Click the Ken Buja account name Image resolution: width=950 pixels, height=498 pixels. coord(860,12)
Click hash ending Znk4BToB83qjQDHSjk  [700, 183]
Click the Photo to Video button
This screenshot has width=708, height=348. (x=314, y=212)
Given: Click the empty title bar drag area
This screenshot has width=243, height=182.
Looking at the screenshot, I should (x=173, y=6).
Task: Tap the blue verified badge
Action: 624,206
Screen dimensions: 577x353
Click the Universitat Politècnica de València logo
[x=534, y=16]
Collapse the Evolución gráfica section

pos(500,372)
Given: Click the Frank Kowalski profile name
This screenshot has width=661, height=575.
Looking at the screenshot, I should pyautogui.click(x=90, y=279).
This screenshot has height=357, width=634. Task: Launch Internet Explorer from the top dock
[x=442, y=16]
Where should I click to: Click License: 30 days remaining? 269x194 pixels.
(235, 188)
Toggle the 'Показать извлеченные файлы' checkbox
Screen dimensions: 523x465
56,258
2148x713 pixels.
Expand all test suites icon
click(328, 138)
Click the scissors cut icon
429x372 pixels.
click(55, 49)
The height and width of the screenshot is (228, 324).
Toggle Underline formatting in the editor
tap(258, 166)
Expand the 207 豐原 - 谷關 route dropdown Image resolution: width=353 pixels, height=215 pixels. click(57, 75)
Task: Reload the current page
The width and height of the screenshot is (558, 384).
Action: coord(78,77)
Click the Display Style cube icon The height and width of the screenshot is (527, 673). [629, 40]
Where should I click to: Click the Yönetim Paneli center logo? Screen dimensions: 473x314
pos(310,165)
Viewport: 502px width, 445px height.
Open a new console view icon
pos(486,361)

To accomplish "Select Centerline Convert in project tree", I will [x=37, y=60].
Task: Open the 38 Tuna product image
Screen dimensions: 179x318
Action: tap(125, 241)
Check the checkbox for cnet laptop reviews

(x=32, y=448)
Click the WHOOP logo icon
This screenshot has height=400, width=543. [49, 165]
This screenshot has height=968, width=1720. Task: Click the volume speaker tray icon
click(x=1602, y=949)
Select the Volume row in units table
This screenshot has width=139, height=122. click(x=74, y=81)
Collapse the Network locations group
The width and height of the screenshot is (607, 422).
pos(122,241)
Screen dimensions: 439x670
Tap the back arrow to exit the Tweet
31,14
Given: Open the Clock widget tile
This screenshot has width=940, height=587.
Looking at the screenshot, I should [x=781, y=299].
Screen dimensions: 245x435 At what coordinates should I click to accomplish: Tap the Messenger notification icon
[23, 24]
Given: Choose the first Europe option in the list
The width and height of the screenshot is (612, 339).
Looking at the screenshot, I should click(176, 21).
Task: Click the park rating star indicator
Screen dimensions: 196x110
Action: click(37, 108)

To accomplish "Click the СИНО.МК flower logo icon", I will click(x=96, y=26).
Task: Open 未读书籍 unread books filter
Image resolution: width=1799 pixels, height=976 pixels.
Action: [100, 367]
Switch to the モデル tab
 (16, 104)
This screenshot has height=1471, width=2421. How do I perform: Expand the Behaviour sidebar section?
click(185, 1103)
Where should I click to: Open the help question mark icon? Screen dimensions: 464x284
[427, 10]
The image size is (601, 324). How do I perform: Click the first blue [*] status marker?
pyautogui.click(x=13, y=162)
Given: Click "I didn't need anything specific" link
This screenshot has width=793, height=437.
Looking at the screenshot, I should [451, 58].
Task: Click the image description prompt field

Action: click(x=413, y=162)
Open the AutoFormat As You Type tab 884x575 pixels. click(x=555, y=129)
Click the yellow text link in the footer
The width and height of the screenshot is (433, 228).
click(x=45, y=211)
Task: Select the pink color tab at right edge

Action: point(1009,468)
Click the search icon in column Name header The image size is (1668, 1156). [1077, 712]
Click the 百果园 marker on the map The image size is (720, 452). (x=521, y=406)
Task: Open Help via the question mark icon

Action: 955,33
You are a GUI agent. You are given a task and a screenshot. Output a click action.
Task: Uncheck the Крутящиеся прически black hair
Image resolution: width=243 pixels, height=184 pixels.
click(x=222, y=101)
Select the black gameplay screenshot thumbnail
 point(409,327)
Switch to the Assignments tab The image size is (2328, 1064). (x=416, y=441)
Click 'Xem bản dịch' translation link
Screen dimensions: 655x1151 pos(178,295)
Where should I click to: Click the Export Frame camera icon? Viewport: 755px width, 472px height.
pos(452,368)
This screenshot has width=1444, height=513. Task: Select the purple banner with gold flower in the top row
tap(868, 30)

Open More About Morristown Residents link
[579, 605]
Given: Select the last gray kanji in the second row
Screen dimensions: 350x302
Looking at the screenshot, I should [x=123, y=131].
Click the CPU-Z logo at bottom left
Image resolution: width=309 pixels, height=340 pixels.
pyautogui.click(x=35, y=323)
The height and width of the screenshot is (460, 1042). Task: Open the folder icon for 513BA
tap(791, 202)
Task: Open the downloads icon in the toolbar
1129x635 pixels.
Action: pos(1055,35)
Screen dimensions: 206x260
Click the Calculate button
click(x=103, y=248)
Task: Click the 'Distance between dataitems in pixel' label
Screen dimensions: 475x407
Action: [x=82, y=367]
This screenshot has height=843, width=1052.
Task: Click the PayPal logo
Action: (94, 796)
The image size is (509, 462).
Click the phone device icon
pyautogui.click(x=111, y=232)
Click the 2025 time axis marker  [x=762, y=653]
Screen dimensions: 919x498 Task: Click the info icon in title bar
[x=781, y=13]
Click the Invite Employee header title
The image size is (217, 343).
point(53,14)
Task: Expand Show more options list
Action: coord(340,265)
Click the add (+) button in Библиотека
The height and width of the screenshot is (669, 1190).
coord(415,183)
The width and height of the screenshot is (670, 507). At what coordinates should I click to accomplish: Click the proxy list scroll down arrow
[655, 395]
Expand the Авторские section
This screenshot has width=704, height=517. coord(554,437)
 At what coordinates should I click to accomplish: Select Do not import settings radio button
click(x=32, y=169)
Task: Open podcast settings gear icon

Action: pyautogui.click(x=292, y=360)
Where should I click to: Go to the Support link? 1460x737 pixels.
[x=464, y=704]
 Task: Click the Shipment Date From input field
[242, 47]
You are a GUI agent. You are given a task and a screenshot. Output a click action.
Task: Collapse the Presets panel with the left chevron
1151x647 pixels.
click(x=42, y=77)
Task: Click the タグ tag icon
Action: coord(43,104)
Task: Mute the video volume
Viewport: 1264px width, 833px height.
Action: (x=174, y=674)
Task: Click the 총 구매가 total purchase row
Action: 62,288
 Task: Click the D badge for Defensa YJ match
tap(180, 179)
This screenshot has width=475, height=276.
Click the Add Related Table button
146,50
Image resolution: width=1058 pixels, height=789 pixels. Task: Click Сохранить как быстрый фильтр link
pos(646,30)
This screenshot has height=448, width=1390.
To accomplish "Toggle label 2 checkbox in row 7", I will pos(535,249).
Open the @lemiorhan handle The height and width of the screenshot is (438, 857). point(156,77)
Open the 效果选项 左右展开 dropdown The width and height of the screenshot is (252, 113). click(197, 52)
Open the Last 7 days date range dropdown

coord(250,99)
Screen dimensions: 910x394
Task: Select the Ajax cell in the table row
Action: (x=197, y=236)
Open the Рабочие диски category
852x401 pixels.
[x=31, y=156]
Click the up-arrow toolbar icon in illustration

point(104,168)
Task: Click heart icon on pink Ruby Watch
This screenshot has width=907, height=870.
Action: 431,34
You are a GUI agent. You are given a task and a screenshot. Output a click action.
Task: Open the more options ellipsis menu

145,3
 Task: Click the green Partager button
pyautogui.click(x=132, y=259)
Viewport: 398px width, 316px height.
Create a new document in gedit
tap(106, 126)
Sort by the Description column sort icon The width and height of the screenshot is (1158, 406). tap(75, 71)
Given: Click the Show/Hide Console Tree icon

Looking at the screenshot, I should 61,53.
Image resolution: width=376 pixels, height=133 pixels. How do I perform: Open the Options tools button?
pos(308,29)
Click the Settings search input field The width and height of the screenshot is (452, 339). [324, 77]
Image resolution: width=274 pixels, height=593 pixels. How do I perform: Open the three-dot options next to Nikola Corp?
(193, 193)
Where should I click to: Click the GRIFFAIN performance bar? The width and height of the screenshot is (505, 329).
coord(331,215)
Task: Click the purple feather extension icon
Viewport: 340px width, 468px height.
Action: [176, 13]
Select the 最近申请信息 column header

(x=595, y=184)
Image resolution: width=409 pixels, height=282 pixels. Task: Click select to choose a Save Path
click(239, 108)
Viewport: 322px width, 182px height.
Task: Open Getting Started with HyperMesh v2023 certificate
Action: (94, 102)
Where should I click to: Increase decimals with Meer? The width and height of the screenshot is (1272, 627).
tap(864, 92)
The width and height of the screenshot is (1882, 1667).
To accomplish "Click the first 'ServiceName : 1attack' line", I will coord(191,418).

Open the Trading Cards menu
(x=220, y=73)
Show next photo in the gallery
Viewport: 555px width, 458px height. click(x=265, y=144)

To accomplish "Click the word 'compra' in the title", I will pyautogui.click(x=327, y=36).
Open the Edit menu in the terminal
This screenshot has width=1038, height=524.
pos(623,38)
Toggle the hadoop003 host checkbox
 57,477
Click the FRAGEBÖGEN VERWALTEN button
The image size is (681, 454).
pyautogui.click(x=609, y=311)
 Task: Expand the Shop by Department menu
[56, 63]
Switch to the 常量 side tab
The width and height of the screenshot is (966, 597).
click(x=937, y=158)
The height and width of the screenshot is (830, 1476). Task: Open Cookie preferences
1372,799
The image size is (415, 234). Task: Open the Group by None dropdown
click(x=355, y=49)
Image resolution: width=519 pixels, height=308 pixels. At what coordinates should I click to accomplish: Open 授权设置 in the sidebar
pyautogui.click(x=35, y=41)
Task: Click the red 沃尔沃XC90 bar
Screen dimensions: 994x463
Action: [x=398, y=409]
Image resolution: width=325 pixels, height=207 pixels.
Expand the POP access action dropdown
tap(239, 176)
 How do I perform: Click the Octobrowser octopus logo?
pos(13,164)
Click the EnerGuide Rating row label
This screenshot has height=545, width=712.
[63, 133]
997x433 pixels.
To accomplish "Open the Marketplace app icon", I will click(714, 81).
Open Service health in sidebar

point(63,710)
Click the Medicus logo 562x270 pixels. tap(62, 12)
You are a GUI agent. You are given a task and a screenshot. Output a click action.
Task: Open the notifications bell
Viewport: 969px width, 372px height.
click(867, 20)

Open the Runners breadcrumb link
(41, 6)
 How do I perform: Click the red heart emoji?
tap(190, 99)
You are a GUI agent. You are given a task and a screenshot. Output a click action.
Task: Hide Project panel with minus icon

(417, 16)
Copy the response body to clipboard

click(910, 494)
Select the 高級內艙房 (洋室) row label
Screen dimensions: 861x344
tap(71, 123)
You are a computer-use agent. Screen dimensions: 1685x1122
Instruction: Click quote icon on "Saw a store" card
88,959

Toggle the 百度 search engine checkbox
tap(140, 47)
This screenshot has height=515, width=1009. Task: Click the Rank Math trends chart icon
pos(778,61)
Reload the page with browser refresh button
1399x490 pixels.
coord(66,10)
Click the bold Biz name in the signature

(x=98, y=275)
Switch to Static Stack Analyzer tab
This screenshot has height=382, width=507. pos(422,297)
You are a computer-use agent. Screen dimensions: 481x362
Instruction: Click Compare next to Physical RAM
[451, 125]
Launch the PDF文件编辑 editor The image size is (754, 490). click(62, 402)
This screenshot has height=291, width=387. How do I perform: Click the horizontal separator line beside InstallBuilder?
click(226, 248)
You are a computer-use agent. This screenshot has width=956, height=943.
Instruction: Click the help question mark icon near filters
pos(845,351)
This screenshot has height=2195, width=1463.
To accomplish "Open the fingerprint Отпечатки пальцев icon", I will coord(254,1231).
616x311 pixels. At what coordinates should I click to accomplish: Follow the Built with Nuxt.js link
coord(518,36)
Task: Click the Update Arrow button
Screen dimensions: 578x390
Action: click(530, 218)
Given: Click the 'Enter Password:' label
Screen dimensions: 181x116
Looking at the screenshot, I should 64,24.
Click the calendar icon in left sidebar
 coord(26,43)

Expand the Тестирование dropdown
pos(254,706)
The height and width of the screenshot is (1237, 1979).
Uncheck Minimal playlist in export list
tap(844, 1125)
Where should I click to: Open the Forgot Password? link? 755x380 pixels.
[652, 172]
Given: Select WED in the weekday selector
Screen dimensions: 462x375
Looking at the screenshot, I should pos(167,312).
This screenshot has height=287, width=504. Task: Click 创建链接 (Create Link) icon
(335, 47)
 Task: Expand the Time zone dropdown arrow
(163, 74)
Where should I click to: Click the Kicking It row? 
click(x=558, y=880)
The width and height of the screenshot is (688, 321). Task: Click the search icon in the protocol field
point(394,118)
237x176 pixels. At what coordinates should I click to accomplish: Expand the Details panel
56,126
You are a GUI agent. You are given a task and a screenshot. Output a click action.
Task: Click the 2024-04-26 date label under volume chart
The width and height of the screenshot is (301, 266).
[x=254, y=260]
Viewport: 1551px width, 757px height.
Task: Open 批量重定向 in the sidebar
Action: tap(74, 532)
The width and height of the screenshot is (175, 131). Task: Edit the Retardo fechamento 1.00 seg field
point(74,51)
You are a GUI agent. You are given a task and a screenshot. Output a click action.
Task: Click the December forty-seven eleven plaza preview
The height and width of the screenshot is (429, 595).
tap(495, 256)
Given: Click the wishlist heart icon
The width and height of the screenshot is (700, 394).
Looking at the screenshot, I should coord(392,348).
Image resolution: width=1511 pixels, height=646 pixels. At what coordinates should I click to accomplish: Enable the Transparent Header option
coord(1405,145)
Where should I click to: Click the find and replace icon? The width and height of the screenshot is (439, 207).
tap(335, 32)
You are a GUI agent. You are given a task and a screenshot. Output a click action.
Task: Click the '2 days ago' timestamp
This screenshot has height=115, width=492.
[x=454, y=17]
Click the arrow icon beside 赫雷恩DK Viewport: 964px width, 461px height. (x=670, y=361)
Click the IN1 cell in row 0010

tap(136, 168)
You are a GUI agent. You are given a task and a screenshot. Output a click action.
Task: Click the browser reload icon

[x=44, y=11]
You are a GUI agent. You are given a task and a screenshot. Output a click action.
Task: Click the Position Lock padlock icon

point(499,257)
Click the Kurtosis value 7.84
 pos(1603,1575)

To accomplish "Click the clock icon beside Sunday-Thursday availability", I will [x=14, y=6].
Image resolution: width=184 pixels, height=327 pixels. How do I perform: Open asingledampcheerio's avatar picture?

-=-=-

Stated exercise: Repeat the lines without any change, starting with the line containing "Task: Click the Update Arrow button" and going on through the line containing "pos(254,706)".

Task result:
Task: Click the Update Arrow button
Screen dimensions: 578x390
Action: click(530, 218)
Given: Click the 'Enter Password:' label
Screen dimensions: 181x116
Looking at the screenshot, I should 64,24.
Click the calendar icon in left sidebar
 coord(26,43)

Expand the Тестирование dropdown
pos(254,706)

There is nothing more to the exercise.